Karaduman’ın söyledikleri yabana atılmamalı. Devletin, daha doğrusu devlet gücünü kullanan bürokratik güç merkezlerinin, ellerindeki iktidarın/gücün bir kısmından dahi fedakarlık etmeyeceğini bilmek gerek. Nietzsche’ye kulak vererek, devletin bu konuda insanların gözünün içine baka baka yalan söylediğini düşünebiliriz. Bu perspektiften bakıldığında, derin devlet denen şey aslında tıpkı Anayasa Mahkemesi, Genelkurmay Başkanlığı ya da Danıştay gibi bir kamu kurumu. Onlardan tek farkı somut bir iktidar yapısı ve hizmet binası yok (ya da biz bilmiyoruz). Tüm kamu kurumlarında olduğu gibi “Derin Devlet Genel Müdürlüğü ya da Müsteşarlığı”nda da son yıllarda bir bürokratik değişim yaşanıyor. Bu bürokratik değişim, hem kadrolarda hem de kurumun izlediği politika ve kendisine çizdiği stratejilerde göze çarpıyor. Derin devletin yeni genel müdür ya da müsteşarı ve onun ekibi kurum içindeki “çürük” ya da “paslanmış” unsurları feda ediyor ve ayıklıyor. İkinci olarak da bu “çürük” kadroların demode ve oldukça vahşi yöntemlerini terk edecekler. Kan ve terör olaylarını doğrudan tırmandıracak yöntemler yerine daha çağdaş ve modern yöntemleri kullanacak yeni bir yapılanma söz konusu gibi görünüyor. Belki de artık bu tür uygulamalar yerine ekonomi ve sivil örgütlenme alanlarında yeni yöntemlerle karşımıza çıkacaklar: Yepyeni, tertemiz ve yıpranmamış bir derin devlet örgütlenmesi. Hal böyle olunca şu anda kamuoyunda derin devlete, çetelere, kan ve terör olaylarının organizatörlerine yönelik açık duruşuyla izlediğimiz bir kısım kanaat önderlerinin saf değiştireceği ve “bizim derin devletimiz çok güzel ve tertemiz” diyeceği bir sürecin bizi beklediğini düşünüyorum. Olayı böyle yorumladığımızda bunu başlatanların bu cesareti nereden aldıklarını, nasıl bu kadar büyük düşünebildiklerini, bağlantıları kurabildiklerini, silahların ve suikast planlarının nasıl bu kadar kolaylıkla ele geçirilebildiğini anlamak mümkün.
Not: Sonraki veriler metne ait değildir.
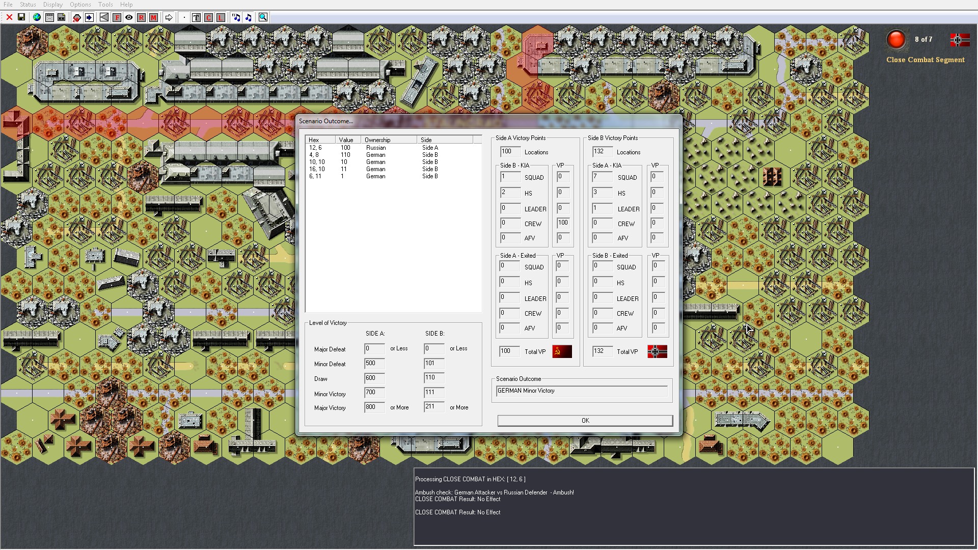The height and width of the screenshot is (550, 978).
Task: Toggle the FX music notes icon
Action: (236, 17)
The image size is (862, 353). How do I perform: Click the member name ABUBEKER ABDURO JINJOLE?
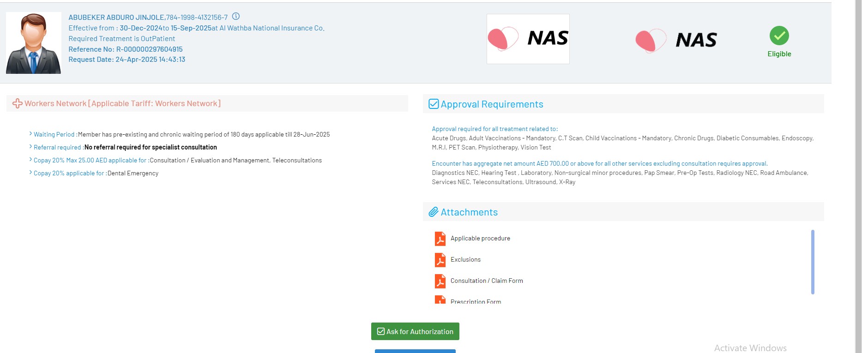pyautogui.click(x=116, y=18)
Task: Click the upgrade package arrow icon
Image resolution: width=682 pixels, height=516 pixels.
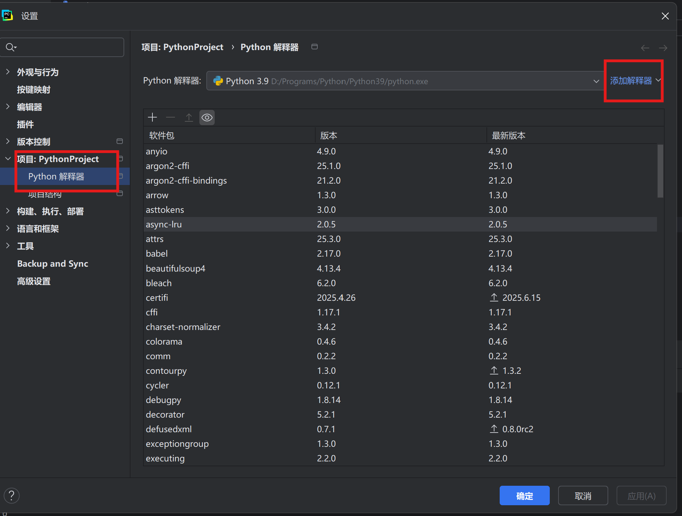Action: coord(189,118)
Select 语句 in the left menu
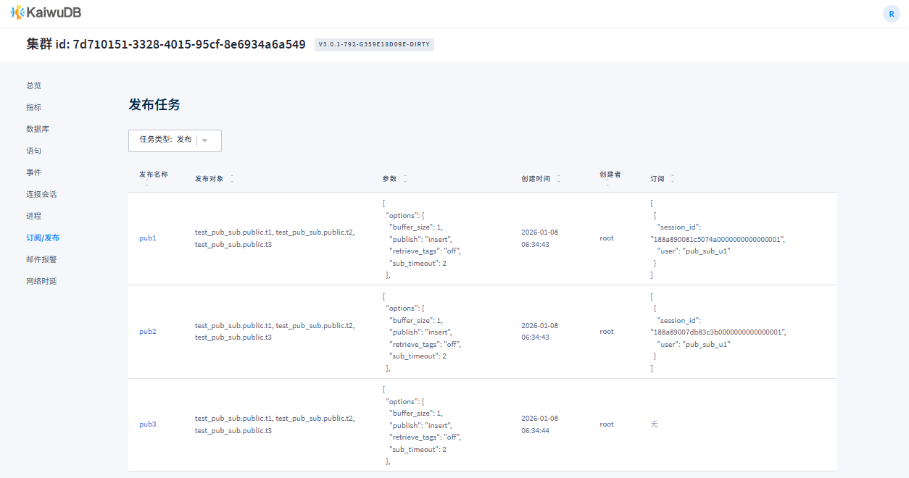909x478 pixels. [34, 151]
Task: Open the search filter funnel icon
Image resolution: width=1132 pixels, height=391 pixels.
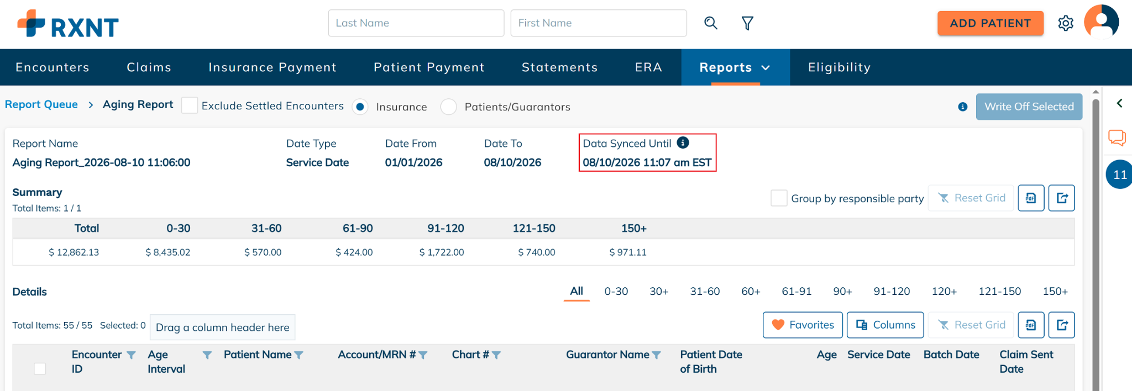Action: 747,23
Öyle anlaşılıyor ki, Ergenekon, Susurluk, Encümen-i Daniş ya da ortaya çıkabilecek diğer yeni isimler sadece buzdağının görmemize izin verilen kısmı. Asıl “derin”e ulaşacak güce sahip kadrolar, maalesef henüz ufukta görünmüyor. Daha korkuncu ise bu sürecin derin devletin varlığı ve gerekliliğini meşrulaştıracak sonuçlar doğurması. Umarız ki yargılama süreci sonunda derin devletin kan ve terör olaylarını organize eden “çürük meyveler”inin ayıklanması, geriye kalan devasa bedenin varlığı konusundaki kaygıları ve bunun ortadan kaldırılmasına yönelik çabaları sona erdirmez.